Lease a Car With No Monthly Payment and Nothing Down
Well it’s true but there’s a small catch. Isn’t there always a catch?
Here’s How it Works
When you lease a car, the monthly payments are lower than if you purchased the same car with a loan — because you’re only paying for the cars depreciation in value over the life of the lease, not the entire value . That’s why leasing is so attractive to people who like to have a new car every 2-4 years.
If you wanted, and if you had the cash, you could actually pay all of those monthly payments up front in cash at the beginning of the lease (see Single Payment Car Lease) to avoid the hassle of sending payments every month to the lease finance company. It usually doesn’t save you any money (depending on how the lease company calculates it) but does offer the convenience of a one-time, single payment.
This works just fine, as long as you have the cash to make that large up-front payment.
But what if you don’t have the cash? Is there another way to take advantage of this nice little convenience?
The Trade-In Equity Trick
If you already have a vehicle that can be used as a trade-in for your new leased vehicle, and that vehicle’s loan has been paid off, or nearly paid off, you can use its trade value (equity) as total or partial payment on your new vehicle lease’s one-time payment.
Let’s say you have decided to lease a new car that has a $250 monthly payment, for 36 months. The total of your payments will be $250 multiplied by 36, which comes to $9000.
Now, let’s assume you have a car that you want to trade that has $9000 trade value (after any outstanding loans have been paid). The $9000 credit can be used to make the entire single payment on the new car’s lease and you’ll never make a monthly payment for 3 years. If your car is worth more than $9000, you’ll get money back. If it’s worth less than $9000, you would be required to pay the difference in cash, assuming you want to take this approach to your lease.

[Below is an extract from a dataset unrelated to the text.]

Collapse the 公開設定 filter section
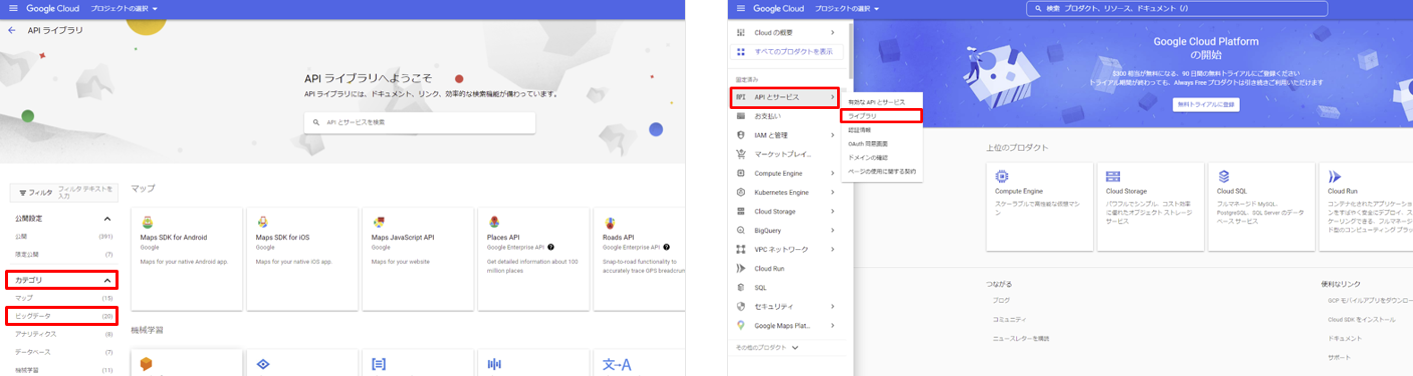Viewport: 1413px width, 376px height. point(107,218)
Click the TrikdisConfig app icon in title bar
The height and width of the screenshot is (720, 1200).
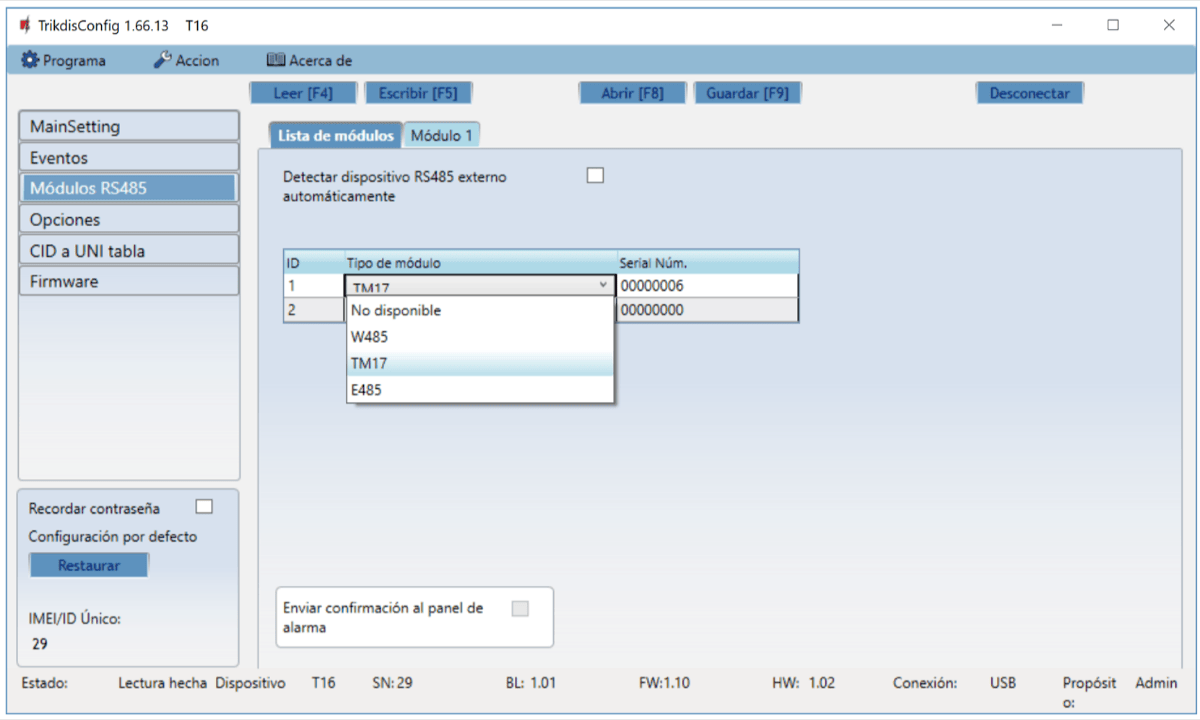click(24, 25)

Even if you don’t have nearly enough trade-in equity for a one-time payment, you can still use it as a down payment on your new lease to reduce the monthly payment amount. See How to Trade a Car for more details.

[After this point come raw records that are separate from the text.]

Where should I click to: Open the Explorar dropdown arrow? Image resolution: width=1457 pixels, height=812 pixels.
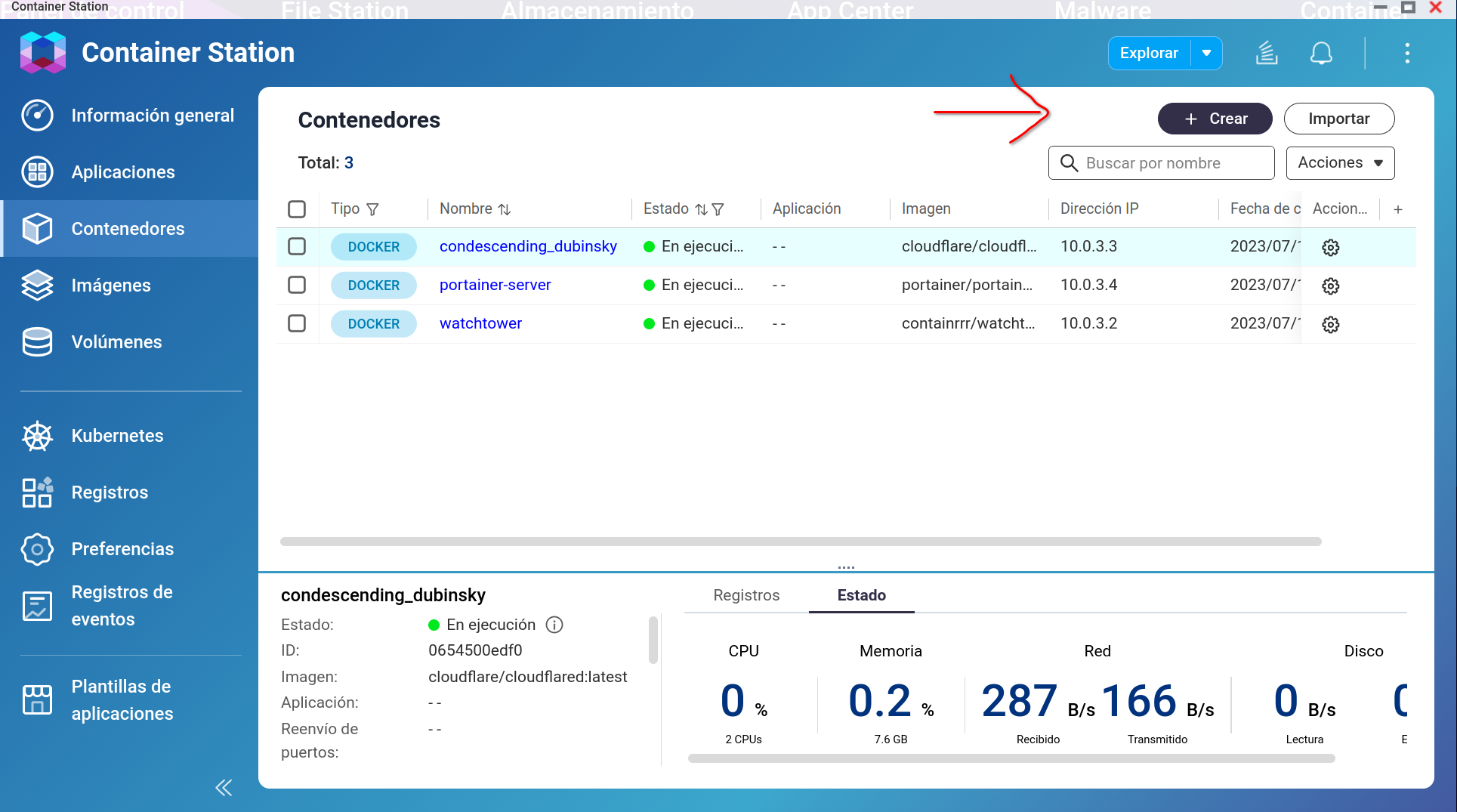point(1206,54)
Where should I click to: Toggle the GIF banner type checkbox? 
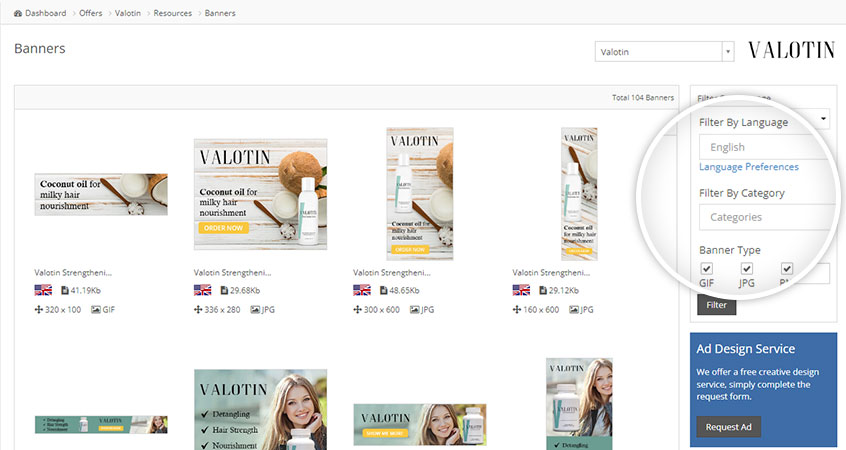[707, 269]
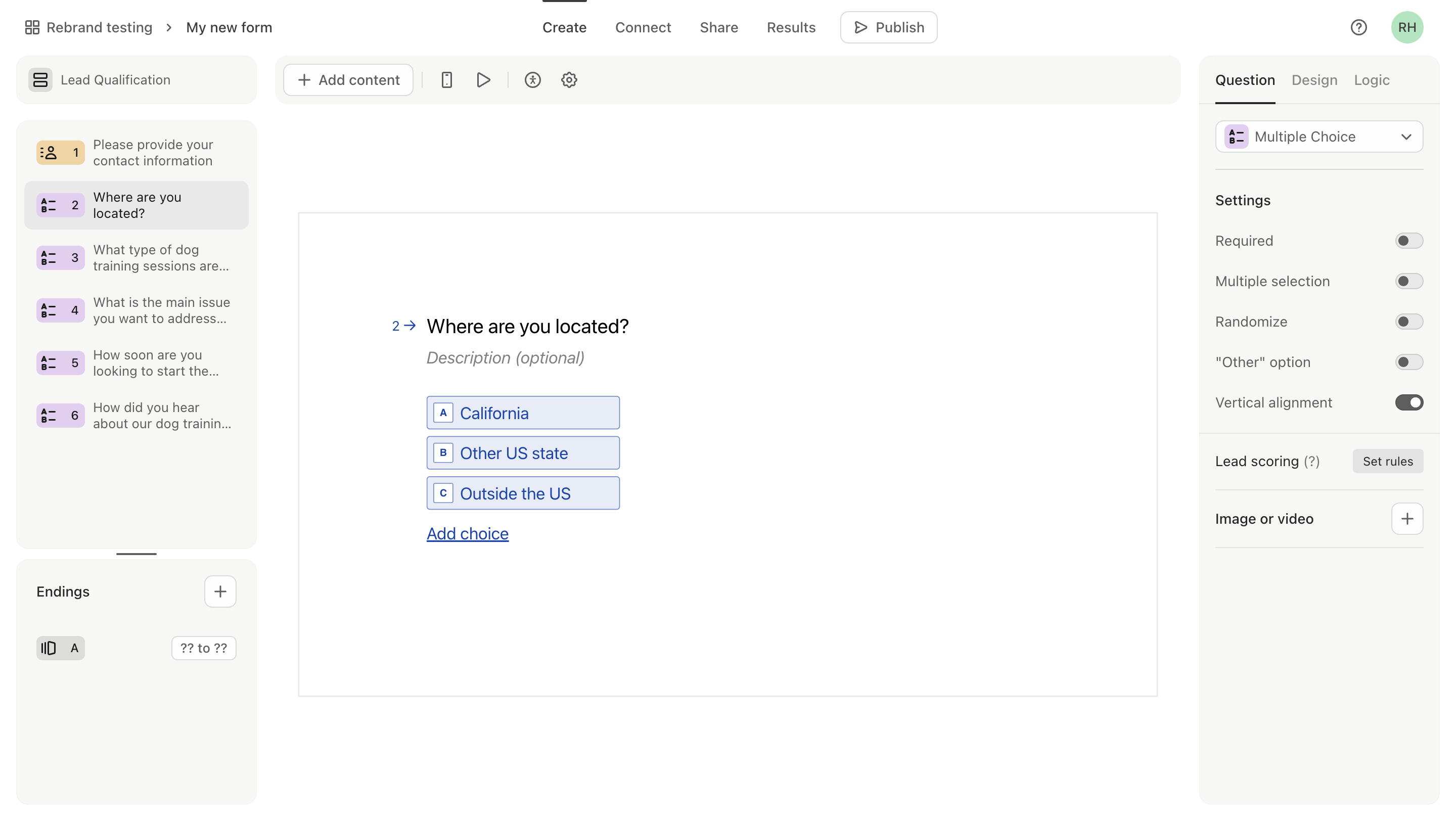Viewport: 1456px width, 821px height.
Task: Switch to the Logic tab
Action: pyautogui.click(x=1372, y=80)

Trade equity is a powerful benefit when leasing, much more so than when buying with a loan.
How It Works
You decide on the car you want to lease and have the dealer calculate the monthly payments. (Of course by this time, you’ve read our Lease Guide and know how leasing works and how to negotiate the best deal). Multiply the monthly payment amount by the lease term (lease months) to get the total of all your payments.

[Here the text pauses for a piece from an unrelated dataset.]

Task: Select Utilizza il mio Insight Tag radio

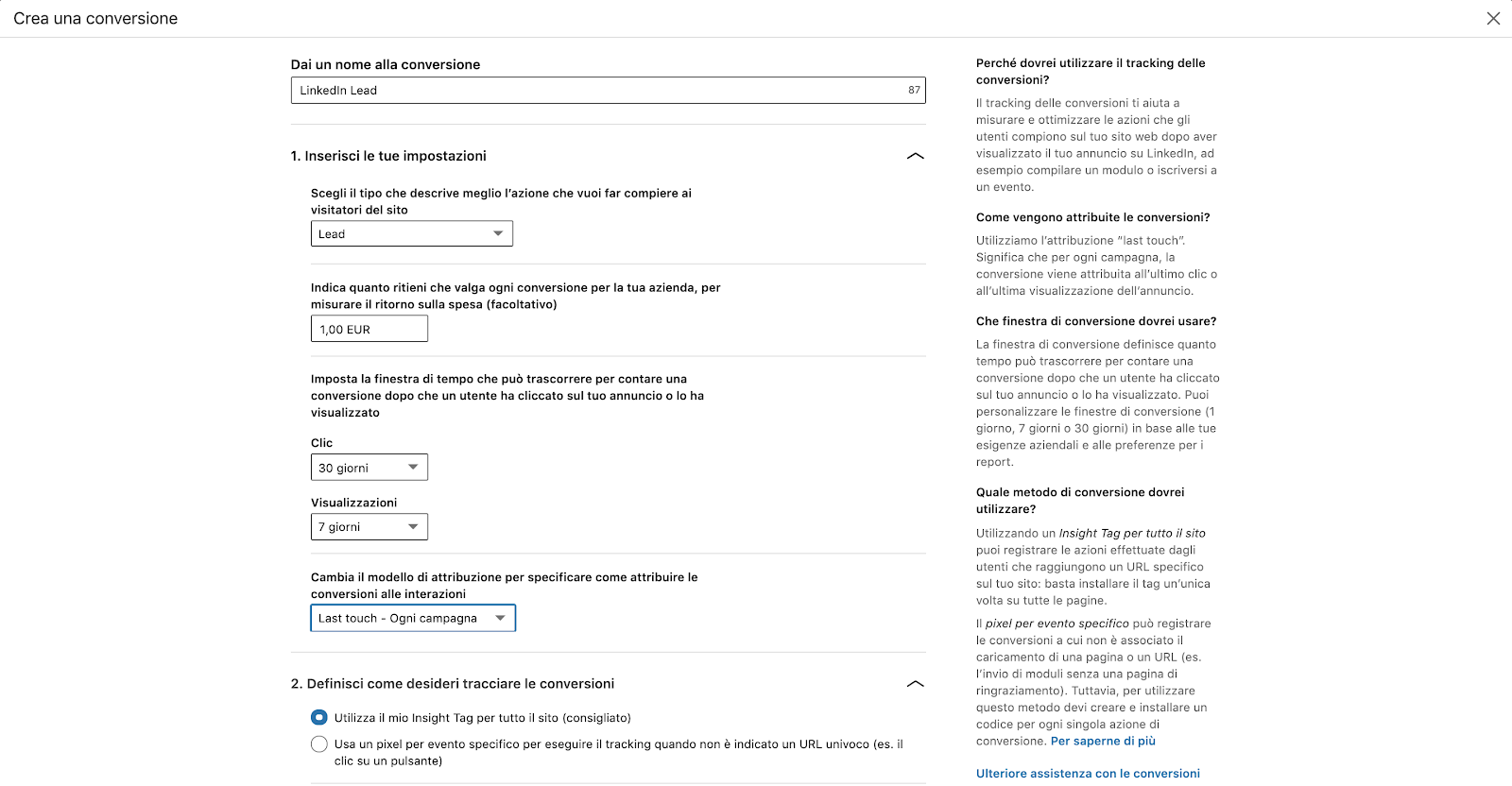Action: 319,718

Then negotiate the best trade-in value possible for your old car (only use the value remaining after any outstanding loans have been paid). Compare this value to your previously calculated total of all lease payments.
If your trade-in value is higher, great, you can cover your entire lease, have no monthly payments, and have some cash coming back to you.
If your trade-in value is lower, you have a decision to make. You can either make up the difference with cash and avoid monthly payments altogether, or you can let the trade-in value simply be used as a down payment (cap cost reduction) on the lease, which will significantly reduce your monthly payment amount.
At the end of the lease, you have the option to purchase the vehicle for the residual value stated in your contract, or you can simply return the vehicle and walk away (some leases have a lease-end disposition fee if you return the vehicle).
Summary
When leasing a car, trading in another car can have a dramatic effect on lowering your monthly payment, or eliminating it altogether. If the value of the trade vehicle is equal to or more than the sum of lease payments on the new vehicle, you can drive your leased vehicle for no down payment and no monthly payment.